**** Passage shown ****
# Parrots



## redwolf (Sep 13, 2012)

Hi guys, 

Got one more question. I have parrots, which I will more than likely be bringing with me.

Does anyone know what the rules are for importation perhaps? quarantine etc.

And are there any other expats in the central area who have parrots who might want to get together??


----------



## canoeman (Mar 3, 2011)

Start here should be similar Moving Pet Birds Internationally

seem to remember a poster in vets about chipping and parrots where on that.

This is Portugals Vetinary site Direção-Geral de Alimentação e Veterinária some information in English there, specifically birds Direcção-Geral de Veterinária - Conteúdo


----------



## redwolf (Sep 13, 2012)

Many thanks canoeman, will check them out. All my birds are already chipped, so at least one hurdle overcome!!

Red



canoeman said:


> Start here should be similar Moving Pet Birds Internationally
> 
> seem to remember a poster in vets about chipping and parrots where on that.
> 
> This is Portugals Vetinary site Direção-Geral de Alimentação e Veterinária some information in English there, specifically birds Direcção-Geral de Veterinária - Conteúdo


----------



## oronero (Aug 24, 2012)

'Chipped birds', is that like 'chipping' your performance car...so do the birds fly a lot faster and further distances?


----------



## redwolf (Sep 13, 2012)

HAHAHAHAHAHAHAHAHAHAHAHA......................I wish!!


----------
****
Task to carry out - Return the part of the parrot thread starting with "Got one more" and going on through "perhaps? quarantine etc.", copied word for word. The entries that come next have no connection to the parrot thread.
**** Excerpted data ****
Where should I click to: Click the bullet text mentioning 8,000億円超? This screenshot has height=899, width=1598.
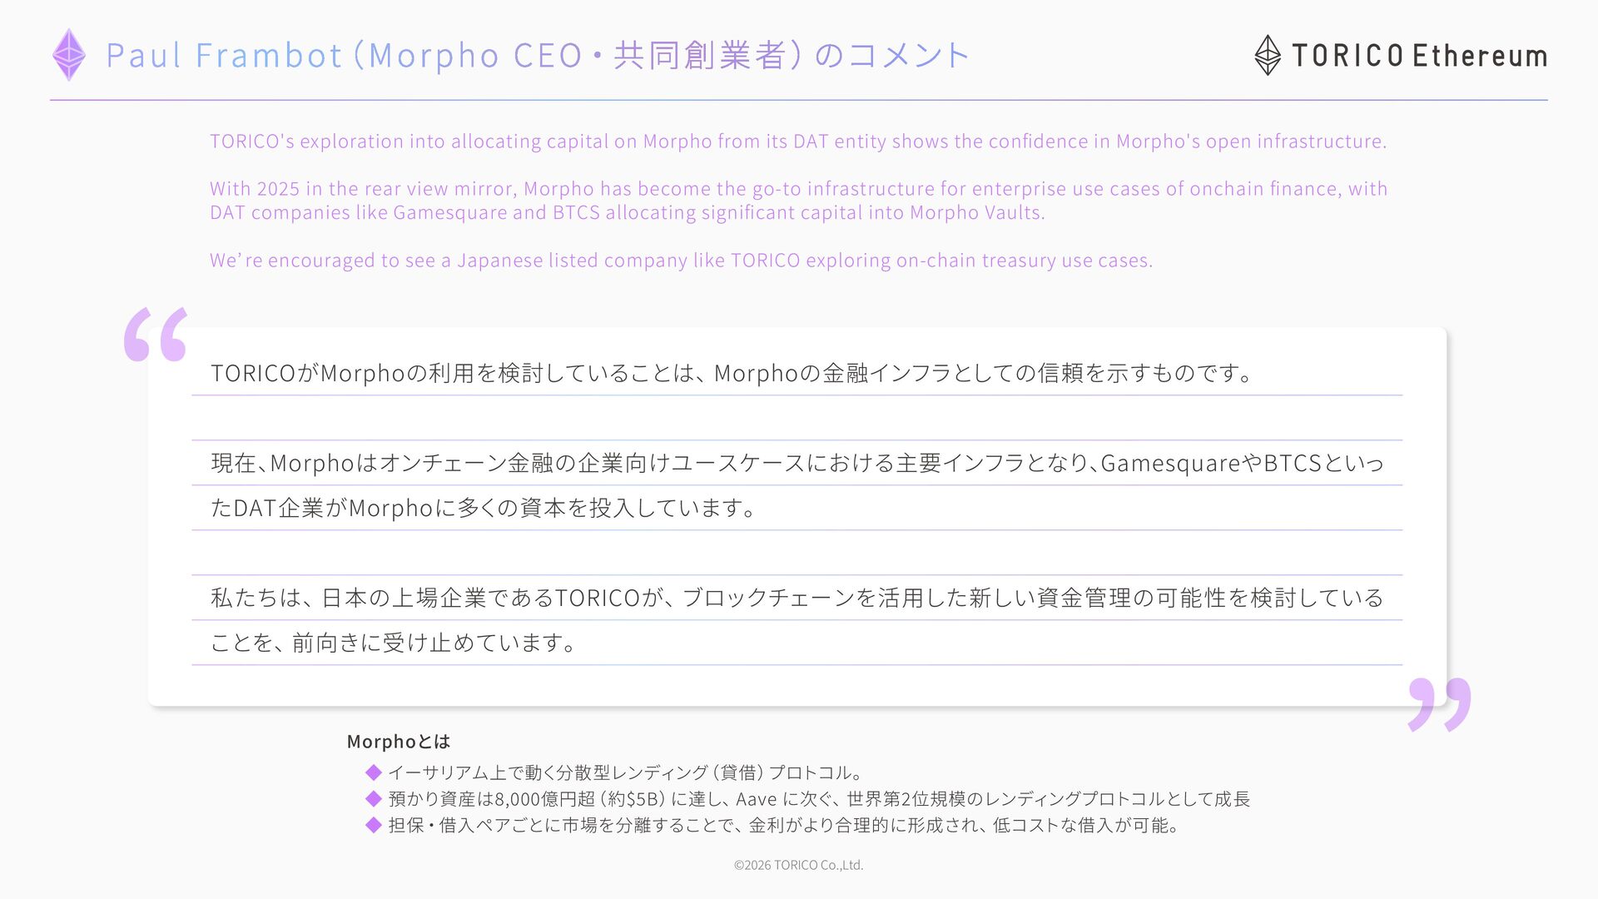818,799
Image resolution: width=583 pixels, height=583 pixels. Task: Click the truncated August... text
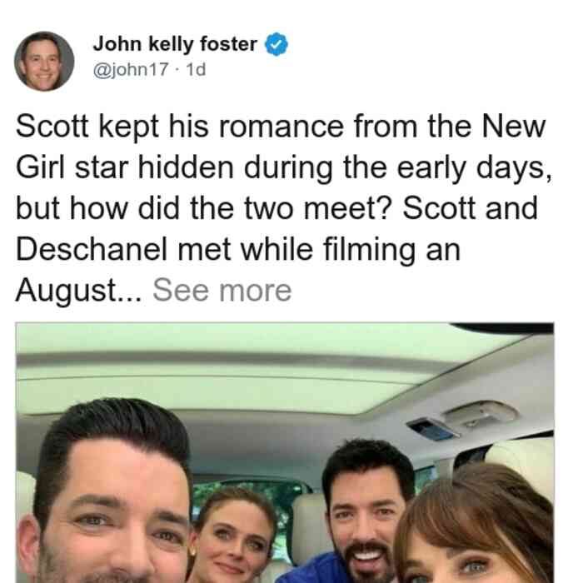pos(79,291)
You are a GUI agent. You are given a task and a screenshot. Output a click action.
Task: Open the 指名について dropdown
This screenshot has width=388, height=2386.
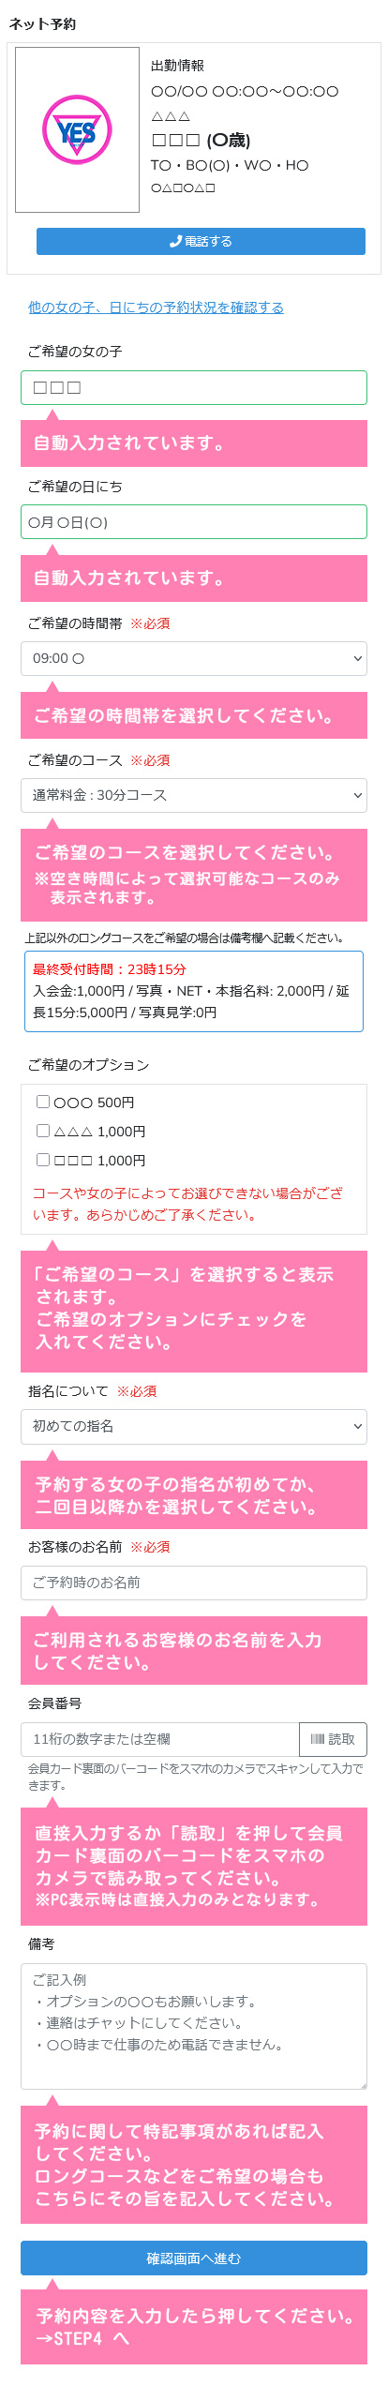click(x=194, y=1426)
****
Reply to the task -
Got one more question. I have parrots, which I will more than likely be bringing with me.

Does anyone know what the rules are for importation perhaps? quarantine etc.